**SUPPLIED DATA**
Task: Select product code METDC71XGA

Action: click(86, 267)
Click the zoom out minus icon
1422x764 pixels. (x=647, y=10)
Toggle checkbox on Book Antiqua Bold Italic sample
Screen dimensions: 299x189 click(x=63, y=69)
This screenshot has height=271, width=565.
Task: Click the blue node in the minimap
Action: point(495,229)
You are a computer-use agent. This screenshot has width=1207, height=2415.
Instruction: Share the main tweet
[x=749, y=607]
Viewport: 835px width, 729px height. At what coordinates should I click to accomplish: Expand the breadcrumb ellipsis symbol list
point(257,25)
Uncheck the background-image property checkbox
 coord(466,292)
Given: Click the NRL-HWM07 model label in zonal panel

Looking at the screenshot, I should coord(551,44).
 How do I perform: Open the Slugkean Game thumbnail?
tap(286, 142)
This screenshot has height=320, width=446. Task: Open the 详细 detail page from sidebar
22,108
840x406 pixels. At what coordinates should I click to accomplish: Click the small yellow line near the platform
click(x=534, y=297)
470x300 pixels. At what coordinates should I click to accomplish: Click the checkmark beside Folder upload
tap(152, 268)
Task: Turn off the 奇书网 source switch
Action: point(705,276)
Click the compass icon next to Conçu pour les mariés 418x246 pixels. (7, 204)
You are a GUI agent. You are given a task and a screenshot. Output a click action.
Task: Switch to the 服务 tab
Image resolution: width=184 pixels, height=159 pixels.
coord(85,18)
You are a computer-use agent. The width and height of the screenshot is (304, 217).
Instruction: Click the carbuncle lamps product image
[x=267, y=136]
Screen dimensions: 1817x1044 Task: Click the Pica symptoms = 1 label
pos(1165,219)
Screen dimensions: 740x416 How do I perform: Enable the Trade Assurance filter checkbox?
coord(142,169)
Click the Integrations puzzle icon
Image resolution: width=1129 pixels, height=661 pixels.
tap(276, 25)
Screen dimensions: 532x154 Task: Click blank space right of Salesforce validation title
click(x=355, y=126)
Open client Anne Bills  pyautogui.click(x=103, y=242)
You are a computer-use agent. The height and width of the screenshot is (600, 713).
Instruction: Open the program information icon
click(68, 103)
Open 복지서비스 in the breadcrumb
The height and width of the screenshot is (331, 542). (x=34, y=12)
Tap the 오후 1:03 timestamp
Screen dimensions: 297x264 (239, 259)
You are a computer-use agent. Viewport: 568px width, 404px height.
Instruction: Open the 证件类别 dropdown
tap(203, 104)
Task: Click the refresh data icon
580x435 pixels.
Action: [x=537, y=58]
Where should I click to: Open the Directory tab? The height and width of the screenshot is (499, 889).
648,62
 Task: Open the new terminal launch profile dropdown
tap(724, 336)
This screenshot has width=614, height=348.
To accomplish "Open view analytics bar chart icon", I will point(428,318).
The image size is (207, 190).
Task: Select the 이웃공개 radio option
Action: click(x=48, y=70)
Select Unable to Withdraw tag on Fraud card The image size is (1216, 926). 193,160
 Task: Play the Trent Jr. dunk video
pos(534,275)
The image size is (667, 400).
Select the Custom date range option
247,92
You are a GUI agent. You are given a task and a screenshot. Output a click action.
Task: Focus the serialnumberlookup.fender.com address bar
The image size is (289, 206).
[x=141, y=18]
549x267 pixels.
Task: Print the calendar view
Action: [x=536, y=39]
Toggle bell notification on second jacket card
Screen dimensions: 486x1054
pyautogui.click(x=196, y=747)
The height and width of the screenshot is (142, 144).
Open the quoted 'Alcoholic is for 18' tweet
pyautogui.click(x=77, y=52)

**TASK PROMPT**
Lines holding the word "computer" in the entries above are the ones to pull out. Copy them all.

**EXERCISE SOLUTION**
You are a computer-use agent. This screenshot has width=1207, height=2415.
You are a computer-use agent. The width and height of the screenshot is (304, 217).
You are a computer-use agent. The height and width of the screenshot is (600, 713).
You are a computer-use agent. Viewport: 568px width, 404px height.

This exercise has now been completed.